Sunday, December 2, 2012

An unusual Tn21-like transposon containing an ars operon is present in highly arsenic-resistant strains of the biomining bacterium Acidithiobacillus caldus.

Microbiology. 2005 Sep;151(Pt 9):3027-39. 
Tuffin IM, de Groot P, Deane SM, Rawlings DE. 
Department of Microbiology, Stellenbosch University, Private Bag X1, Matieland 7602, South Africa. 

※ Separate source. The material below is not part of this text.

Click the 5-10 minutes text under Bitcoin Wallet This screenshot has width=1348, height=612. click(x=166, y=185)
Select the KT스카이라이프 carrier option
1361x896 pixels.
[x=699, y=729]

Abstract - A transposon, TnAtcArs, that carries a set of arsenic-resistance genes was isolated from a strain of the moderately thermophilic, sulfur-oxidizing, biomining bacterium Acidithiobacillus caldus. This strain originated from a commercial plant used for the bio-oxidation of gold-bearing arsenopyrite concentrates. Continuous selection for arsenic resistance over many years had made the bacterium resistant to high concentrations of arsenic. Sequence analysis indicated that TnAtcArs is 12 444 bp in length and has 40 bp terminal inverted repeat sequences and divergently transcribed resolvase and transposase genes that are related to the Tn21-transposon subfamily. A series of genes consisting of arsR, two tandem copies of arsA and arsD, two ORFs (7 and 8) and arsB is situated between the resolvase and transposase genes. Although some commercial strains of At. caldus contained the arsDA duplication, when transformed into Escherichia coli, the arsDA duplication was unstable and was frequently lost during cultivation or if a plasmid containing TnAtcArs was conjugated into a recipient strain. TnAtcArs conferred resistance to arsenite and arsenate upon E. coli cells. Deletion of one copy of arsDA had no noticeable effect on resistance to arsenite or arsenate in E. coli. ORFs 7 and 8 had clear sequence similarity to an NADH oxidase and a CBS-domain-containing protein, respectively, but their deletion did not affect resistance to arsenite or arsenate in E. coli. TnAtcArs was actively transposed in E. coli, but no increase in transposition frequency in the presence of arsenic was detected. Northern hybridization and reporter gene studies indicated that although ArsR regulated the 10 kb operon containing the arsenic-resistance genes in response to arsenic, ArsR had no effect on the regulation of genes associated with transposition activity.